Sarah comes from Roscommon sporting royalty herself. Brothers Cathal and Finbar have both worn the primrose and blue jersey of the county’s senior Gaelic football team with distinction.
“Sport has always been a huge thing in our household. I have been going to my brothers’ games from a young age and have probably been at every competitive inter-county match they have played,” said Sarah.
“There have been challenges for me all my life, but I have been able to manage and overcome them in my own way. Partly by not viewing them as challenges. And if I was not able to deal with things I had my family to support me.”
However, it was only at the age of 15 that her love-affair with wheelchair hurling began.
“I hadn’t been involved in sport before that. My mother, Annette, heard about it and asked if I would like to get involved.
“I thought about it for a week or two, and said to myself ‘why not?’ So, I tried it out to see how it would go. I had not been aware of opportunities for me to participate before that.”
The increasingly popular sport operates with similar rules to hurling, but with six players and four substitutes. Played indoors, on a hard court, it is a ground-based game, with points scored only from the sideline. Matches are typically seven minutes a half, but the All-Ireland final, the culmination of a day-long competition involving all four provinces, runs for three nine-minute periods.

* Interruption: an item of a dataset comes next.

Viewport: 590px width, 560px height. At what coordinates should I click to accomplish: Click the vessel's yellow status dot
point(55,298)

Outside an inter-provincial championship tournament, there is a year-round league.
In her nine-year wheelchair hurling career, Sarah has won two All-Stars and Camogie Player of the Year Awards.

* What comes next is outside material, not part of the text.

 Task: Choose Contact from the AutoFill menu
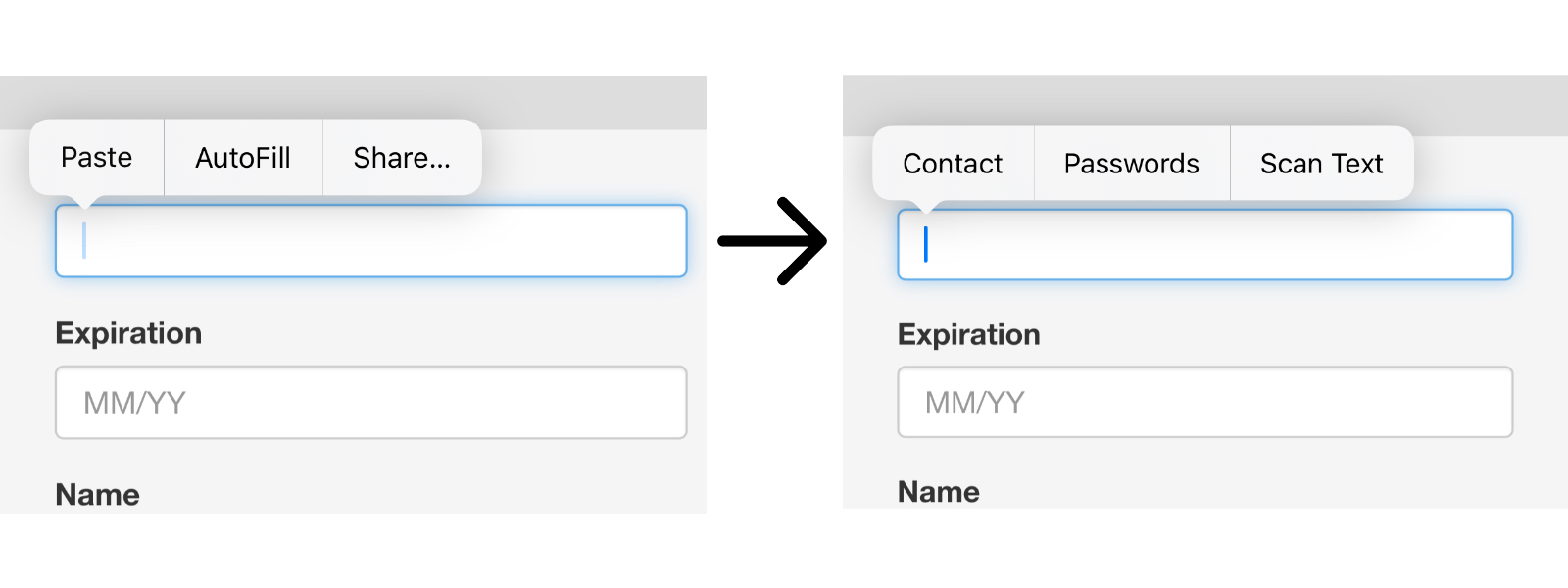click(952, 163)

And her achievements were recognised locally with a prestigious Roscommon Herald/SuperValu Sport Star of the Year Award.
I would say to anyone with a disability, if you see a sport you would like to play, go for it, don’t be afraid, follow your dream.

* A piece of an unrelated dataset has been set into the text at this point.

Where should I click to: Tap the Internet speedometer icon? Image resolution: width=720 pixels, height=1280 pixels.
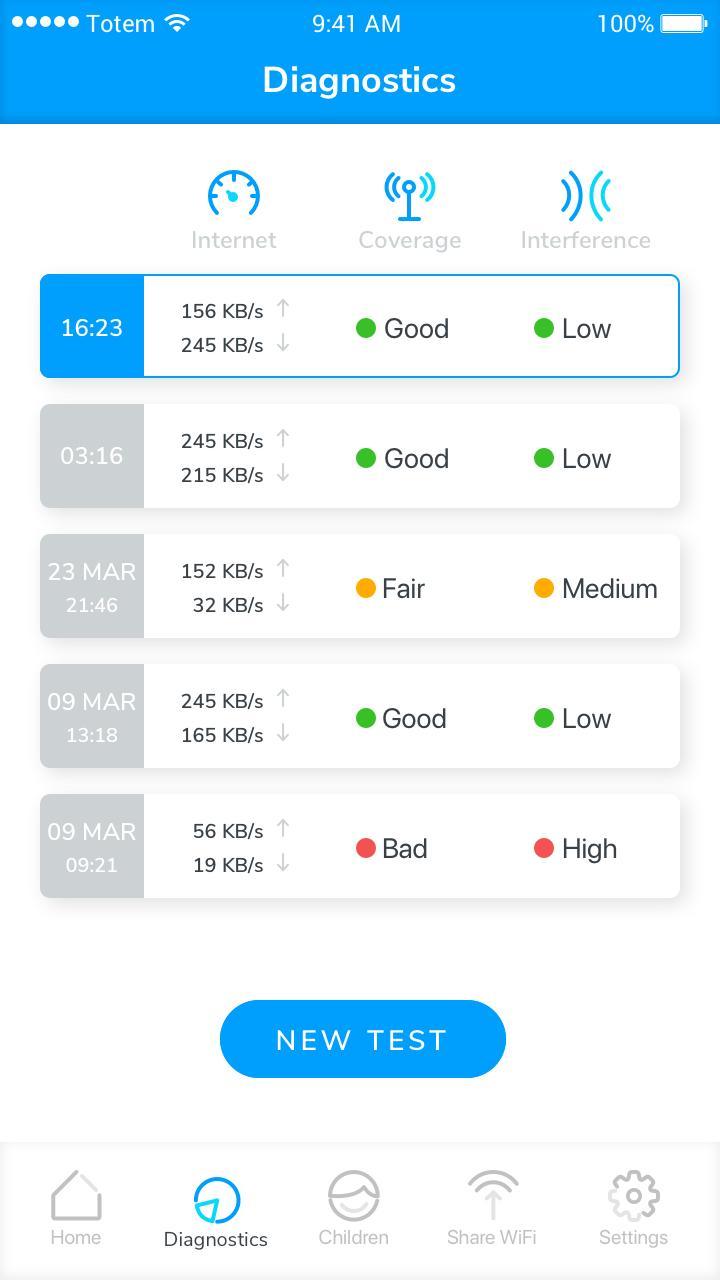pos(234,194)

Because, if you remain in fear of it, you will never do it. Try it out. If it does not work, there is nothing lost. Take part in as many sports as you can. You cannot let disability stop you.
Having met the couple, Sarah watched the Duke and Duchess of Sussex’s recent tell-all interview with Oprah Winfrey with a keen eye.
“During our meeting, they came across as very genuinely interested and very easy to talk to. They asked about how I got involved and how we play wheelchair hurling.
“It was really good to meet them on the pitch at Croke Park with other young sports people with disabilities.”
A past-pupil of St Nathy’s College, Ballaghaderreen and Sligo IT, Sarah says whilst full-time education presented challenges, these prepared her for life.
“There have been challenges for me all my life, but I have been able to manage and overcome them in my own way.
“Partly by not viewing them as challenges. And if I was not able to deal with things I had my family (dad and mum PJ and Annette; brothers Darragh, Cathal and Finbar, and sister Niamh) to support me.”
A member of Western Gaels GAA Club, Sarah, who drives her own adapted car, says wheelchair hurling has proved an integral part of her social life.
Neighbouring County Mayo provides her side’s training bases at Barnacarroll, near Claremorris and Charlestown, and she travels all over Ireland to represent Connacht.
She is anxious to stress to those with a disability that sport is not closed to them.
“It is great to meet and to interact with people I would not otherwise have met. Wheelchair hurling has helped me build friendships. Socially, it has helped me a lot.
“I would say to anyone with a disability, if you see a sport you would like to play, go for it, don’t be afraid, follow your dream.
“Because, if you remain in fear of it, you will never do it. Try it out. If it does not work, there is nothing lost. Take part in as many sports as you can. You cannot let disability stop you.
“For me, it is great to play against other provinces and challenge myself. I get a real buzz out of it, especially when we win. But no-one likes losing.”